Note 412 page 214. The event occurred in 1501, six years before the date of the Courtier dialogues.
Note 413 page 214. The Volturno flows through Capua.
Note 414 page 214. Gazuolo or Gazzuolo is now the name of an Italian commune, containing less than 5,000 inhabitants, and situated eleven miles west of Mantua.
Note 415 page 214. The Oglio is a river of Lombardy about 135 miles long; it traverses the Lake of Iseo, and joins the Po some ten miles south-west of Mantua.
Note 416 page 214. In two earlier MS. versions of The Courtier, the passage ‘Now from this ... even her name is unknown’ reads: “Then messer Pietro Bembo said: ‘In truth, if I knew this noble peasant girl’s name, I would compose an epitaph for her.’ ‘Do not stop for that,’ said messer Cesare; ‘her name is Maddalena Biga, and if the Bishop’s death had not occurred, that bank of the Oglio’” etc.
With slight variations this story is narrated as fact in a letter of Matteo Bandello (1480-1562), from whose tales Shakspere took plots for his plays. The letter gives the poor girl’s name as Giulia and that of the Bishop of Mantua as Ludovico Gonzaga, and relates that, as it was unlawful to bury her remains in consecrated soil, he caused them to be deposited in the piazza, intending to place them in a bronze sarcophagus mounted on a marble column. The letter also affirms that the ravisher was one of the bishop’s valets.
Note 417 page 215. This was Ludovico Gonzaga, (born 1458; died 1511), a son of the Marquess Ludovico of Mantua and Barbara of Brandenburg, and a younger brother of “my lady Duchess’s” father. Made Bishop of Mantua in 1483, he continued to hold that office until his death, and appears from various contemporary documents to have been a liberal and wise prince. The last years of his life were spent at Gazzuolo, which he made a centre of culture, art and learning. His brother Gianfrancesco was husband of the Antonia del Balzo mentioned above, note 400. For particulars regarding him, see an article by Rossi in the Giornale Storico della Letteratura Italiana, xiii, 305.

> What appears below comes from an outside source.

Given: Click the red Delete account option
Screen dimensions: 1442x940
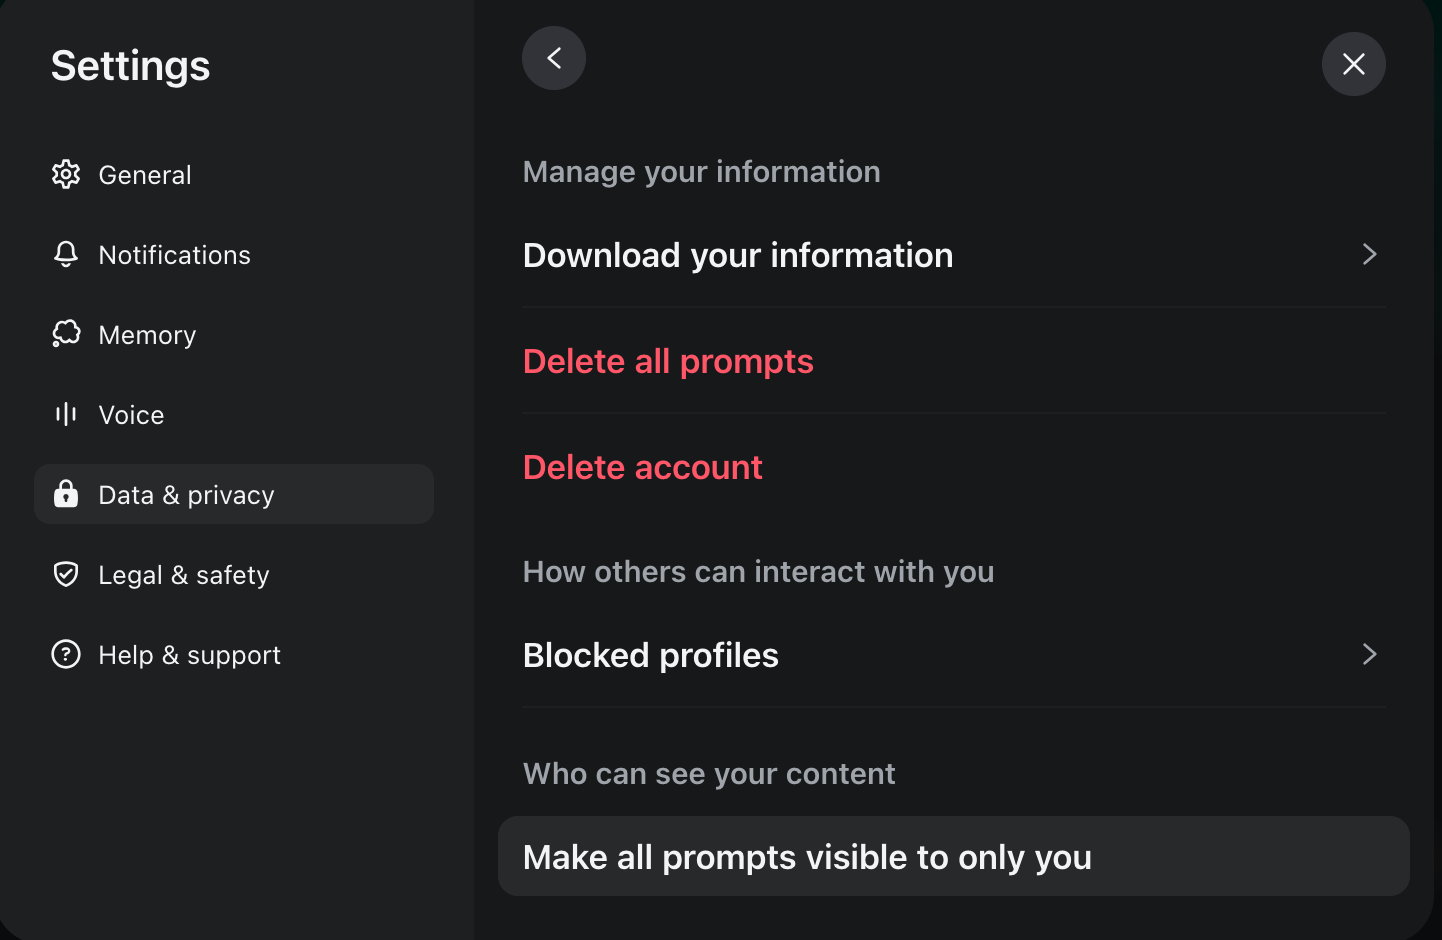Looking at the screenshot, I should pos(643,467).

Note 418 page 215. The basilica of St. Sebastian, on the Appian Way, dates from the 4th century, was built over the most famous of the catacombs, and enjoyed an exceptional veneration during the Middle Ages. The saint was a young military tribune born in Gaul, suffered martyrdom under Diocletian about the year 288, and was buried in the catacombs of Callistus. St. George and he were the favourite saints of chivalry, and may be regarded as the martial Castor and Pollux of Christian myth.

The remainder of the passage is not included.